The few years of part-time work my friends and I did through high school and university turned into, for some of them, a few thousand dollars in their KiwiSaver accounts. For me, a measly $400 was all I had invested by the time I left university, and by that stage I’d been working in part-time jobs for almost five years.
I’ve always had the mindset that by ignoring problems, particularly financial ones, they’ll eventually go away. It’s a stupid way to go about life, and it’s contributed to at least a few hundred dollars worth of bills and overdue fines.
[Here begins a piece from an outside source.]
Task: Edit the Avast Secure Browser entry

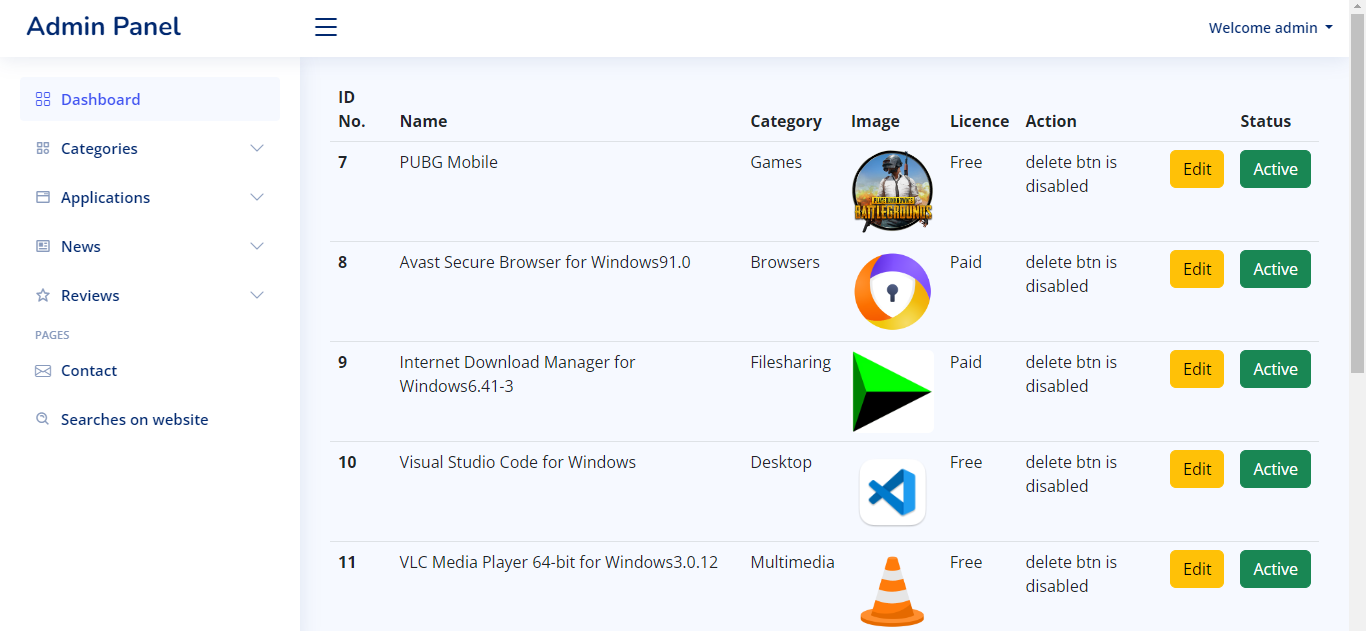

I realised after leaving university I didn’t want to be a 65-year-old retiree with $400 in the bank.
When I finally sorted out my KiwiSaver, prompted by embarrassment at the comparatively huge amount of money my boyfriend had stored away in his, I realised pretending my KiwiSaver didn’t exist for the previous four years had not helped me in any way. I had stopped contributing to it at all and was losing money because the account fees were higher than the return I was getting on my $400.
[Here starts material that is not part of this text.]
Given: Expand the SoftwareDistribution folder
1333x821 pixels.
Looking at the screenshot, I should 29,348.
I knew something needed to be done, and the first step towards that was finding out where my Kiwisaver account was held. Out of over 200 possible funds, I had no idea. Luckily, the IRD did know, and once I’d worked out my RealMe login, I could see where my Kiwisaver was hosted, how much I had contributed and how much my employers had contributed, too.
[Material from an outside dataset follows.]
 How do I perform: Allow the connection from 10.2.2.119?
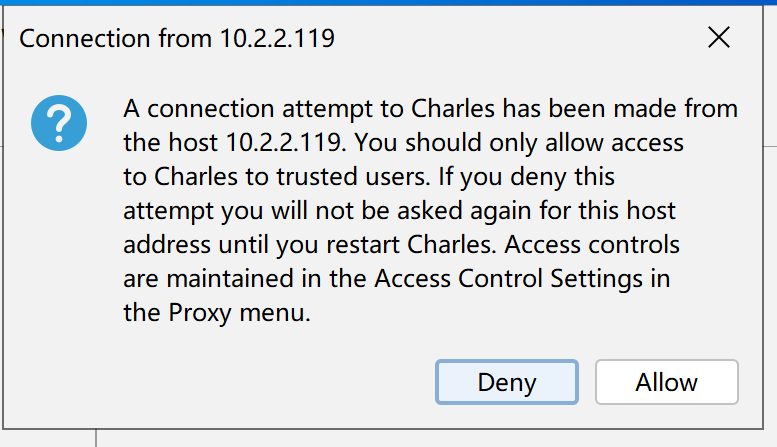pos(666,382)
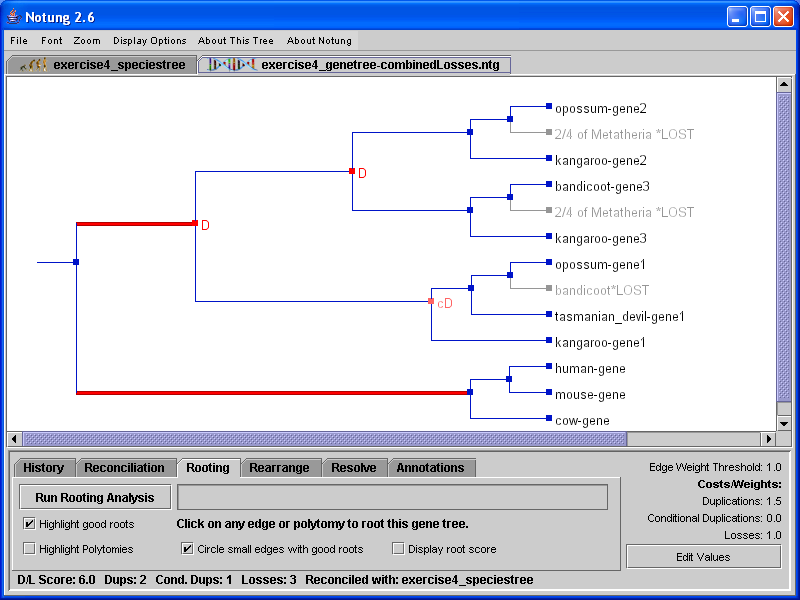Click the tree icon on exercise4_speciestree tab
This screenshot has height=600, width=800.
[x=35, y=65]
Getting my account in order and reading up about how to maximise my savings, I learnt a lot about the investment side of the process and what happens to the money once it’s taken from my pay. The most important thing I learnt is not all funds are created equal.
KiwiSaver isn’t just about money. It’s not just a retirement fund or a first-house piggy bank. I learnt KiwiSaver can also be an easy way to stage a small-scale protest. Today’s young people are more vocal than ever about climate change, corporate greed and the destruction of our environment, and it’s surprising to learn that many KiwiSaver funds invest in areas like fossil fuels, weaponry and human rights abuses. Only one fund has a policy against animal abuse and most funds that run through the big Australian banks are not only taking money out of the country, but investing KiwiSaver funds on deforestation, gambling and tobacco.
But not all of them are like this. Websites like Mindful Money provide a short quiz to determine an ethical fund to fit personal values, and Sorted has a guide to choosing a provider, explaining what to do if your provider is destroying the planet with your money. Both websites say the clearest message an individual can send with their KiwiSaver is by switching to an ethical provider.
KiwiSaver doesn’t just matter for retirement. It doesn’t just matter for buying a house. It matters for the planet, too. If people are unaware of the destruction their money is, in a small part, making to the earth, businesses will keep pretending it’s all fine. But just with my KiwiSaver, ignoring the problem won’t make it go away.
Engaging with KiwiSaver early, even if only in a small way, can dramatically impact the things you’ll be able to do in your retirement, and if it’s something you’re wanting to do, can take a huge amount of stress off when you’re scraping together a first home deposit.
But what it really comes down to is free money, and nobody is too good for that.